Спиридонов кивнул, но поправил, доставая очередную папироску:
– Дзюудзюцу. Занимаюсь, да и других тренирую.
Сашка вздохнул:
– Не понимаю я этого. Не наше оно.
– А для меня, Саш, больше, чем наше, – ответил Виктор Афанасьевич. – Это мое, понимаешь? В жизни черт-те что творится, сам знаешь. Не сегодня завтра война начнется. Сам же говоришь, двуединая монархия рвет постромки, все хочет сербов подмять под себя. А мы как пить дать опять за них встанем. Я, брат, ночами не сплю, думаю: ежели война, на кого мне Клавушку-то оставить? Пропадет она без меня.
Его друг слушал молча.
– А как на татами выйдешь, все меняется, понимаешь? – продолжал Спиридонов.
– Не понимаю, – честно признался Сашка. – Что, забываешь про все возможные неприятности, что ли?

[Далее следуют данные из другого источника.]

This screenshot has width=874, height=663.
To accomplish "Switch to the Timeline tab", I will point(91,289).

– Нет. – Виктор Афанасьевич отрицательно покачал головой. – Наоборот. Ты все видишь яснее, но вот страха – его больше нет. Чувствуешь, что все в состоянии превзойти, главное – одолеть противника. Сможешь – значит, и с остальным справишься.
– Не понимаю, – повторил Сашка. – Ты не думай, я дзюудзюцу пробовал. Но…
Он отхлебнул из бокала массандровского хереса и закончил:
– Не мое это. Не понимаю. В наше-то время, когда все решают пушки, дредноуты, блиндированные поезда… пережиток какой-то. Как есть архаизм.
– Я, брат, и сам так думал, – признался Спиридонов, – но потом… Знаешь, даже если пушки сменят лучи смерти, как у Уэллса, даже если дредноуты выберутся на сушу или взлетят в воздух, дзюудзюцу не устареет. Пока существует человек из плоти и крови, до тех пор будут существовать и подобные системы…
Так что дзюудзюцу занимала в жизни Спиридонова совершенно особое место… однако теперь вместо нее приходило нечто новое. Его Система. И не потому, что дзюудзюцу была в чем-то хуже; просто Система Спиридонова больше отвечала русскому национальному характеру, если хотите – русскому духу.
Эта новая Система не перечеркивала дзюудзюцу, не отменяла ее достоинств, наоборот, развивала их, адаптировала, делала доступнее. И эта доступность иногда пугала Спиридонова. Ему вовсе не хотелось выпускать джинна из бутылки. Если бы Система стала доступной каждому замоскворецкому босяку – для Спиридонова это было бы настоящим кошмаром. И как раз над сочетанием интуитивной понятности и некой «элитарности» в Системе он работал в настоящее время.